Le soupçon que Acaí, une jaguar réintroduite dans El Impenetrable, ait été victime de braconnage a déclenché une alarme nationale. L’Administration des Parcs Nationaux a porté l’affaire devant la justice fédérale et a estimé un préjudice environnemental de plusieurs millions.
L’organisme a estimé une perte supérieure à 2 600 millions de pesos, un chiffre inédit pour un seul individu. L’affaire a remis au centre la valeur économique de la biodiversité.
Chaque animal perdu implique la dégradation de services écosystémiques essentiels et une diminution de la résilience environnementale du territoire. Dans un pays traversé par des crises structurelles, ce dommage se multiplie dans l’économie régionale et dans sa capacité de récupération.
La diminution de la population de jaguars en Argentine aggrave l’impact de toute perte individuelle. L’espèce, déclarée Monument Naturel National, ne compte qu’environ 200 spécimens dans tout le pays. La disparition d’Acaí affecte directement la restauration écologique du Gran Chaco.

Comment est calculée l’ampleur du dommage
L’évaluation du préjudice environnemental repose sur une méthodologie qui analyse plusieurs dimensions. Sont pris en compte la protection légale de l’espèce, sa faible population et la difficulté de récupérer des individus dans la nature.
À cela s’ajoutent les coûts des programmes de réintroduction, de suivi continu et de travail avec les communautés locales. Le calcul prend également en compte la fonction écologique du jaguar dans son rôle de prédateur de pointe.
Sa présence régule les proies, équilibre les populations et soutient la structure de l’écosystème chaqueño. Perdre un spécimen ne se traduit pas seulement par un dommage biologique, mais par un impact prolongé sur le paysage.

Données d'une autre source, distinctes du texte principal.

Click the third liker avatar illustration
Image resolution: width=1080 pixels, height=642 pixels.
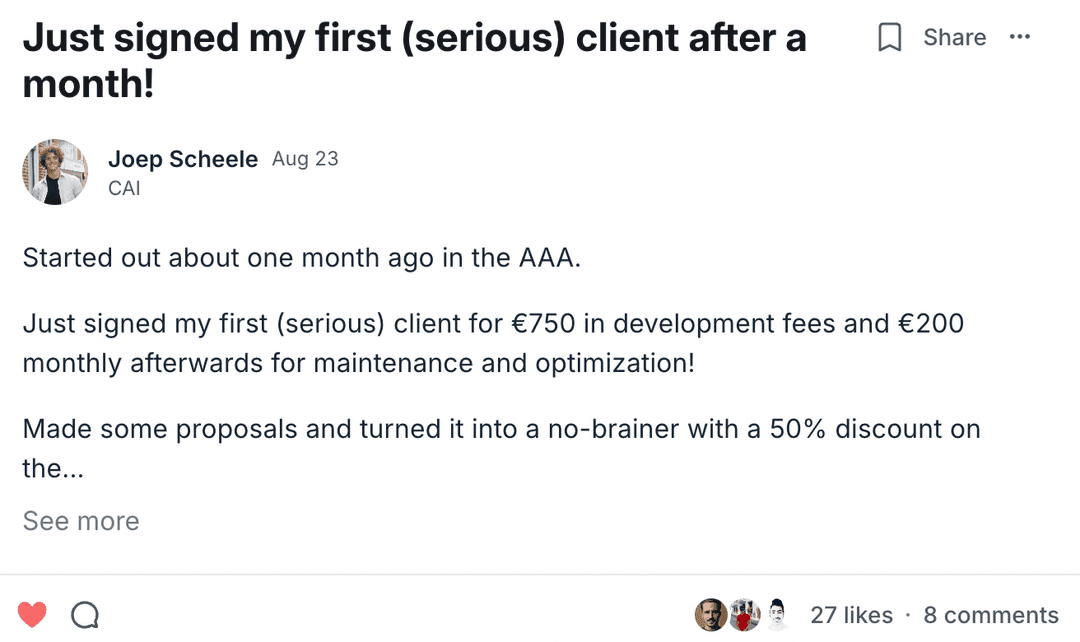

Les programmes de réintroduction impliquent des déplacements, des infrastructures, de la technologie et du personnel spécialisé. Lorsqu’un individu disparaît, tout cet investissement est perdu de manière immédiate. Le montant final reflète non seulement le coût économique, mais aussi la difficulté réelle de récupérer un animal clé.

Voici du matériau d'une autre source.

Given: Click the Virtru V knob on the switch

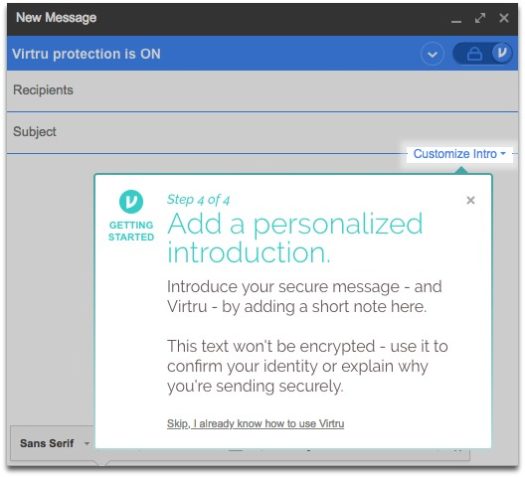Looking at the screenshot, I should 502,53.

L’histoire d’Acaí : une vie liée à la restauration
Acaí est née dans les Esteros del Iberá dans le cadre d’un projet visant à sauver le jaguar de l’extinction locale. Grandir dans un environnement protégé lui a permis de développer les compétences nécessaires pour sa future vie en liberté.
Elle faisait partie de la génération de félins qui a ouvert un nouveau chapitre pour l’espèce dans la région. Son transfert au Parc National El Impenetrable a marqué un jalon pour la connectivité biologique entre deux grands écosystèmes.
La libération, réalisée en octobre, a été célébrée comme une étape décisive pour renforcer les populations chaqueñas. Avec son arrivée, on espérait renforcer la présence du prédateur de pointe dans un territoire où il avait presque disparu.
Acaí faisait partie d’un suivi satellitaire qui permettait d’évaluer son adaptation et son parcours. Chaque pas apportait des informations précieuses pour affiner les futures libérations. Le soupçon de braconnage freine un processus qui nécessitait des années de préparation et de coopération institutionnelle.

L’impact écologique et économique d’une perte irrécupérable
La mort d’un jaguar modifie la structure d’un écosystème déjà sous pression à cause de la déforestation et de la fragmentation. Sa fonction de régulateur naturel maintient l’équilibre entre herbivores, petits prédateurs et végétation.
Retirer le prédateur de pointe déstabilise des processus qui soutiennent la santé de la forêt chaqueña. Le dommage économique estimé dépasse les 2 600 millions de pesos. Le chiffre cherche à traduire en termes compréhensibles la valeur d’un animal irremplaçable. Il tente également de visualiser le coût caché de la perte de biodiversité dans un pays qui dépend de ses services naturels.
La disparition d’Acaí révèle que protéger la faune n’est pas seulement une question éthique ou biologique. C’est aussi une urgence économique liée au tourisme, à la régulation climatique et à la productivité du territoire. La perte d’un seul individu montre à quel point la chaîne est vulnérable.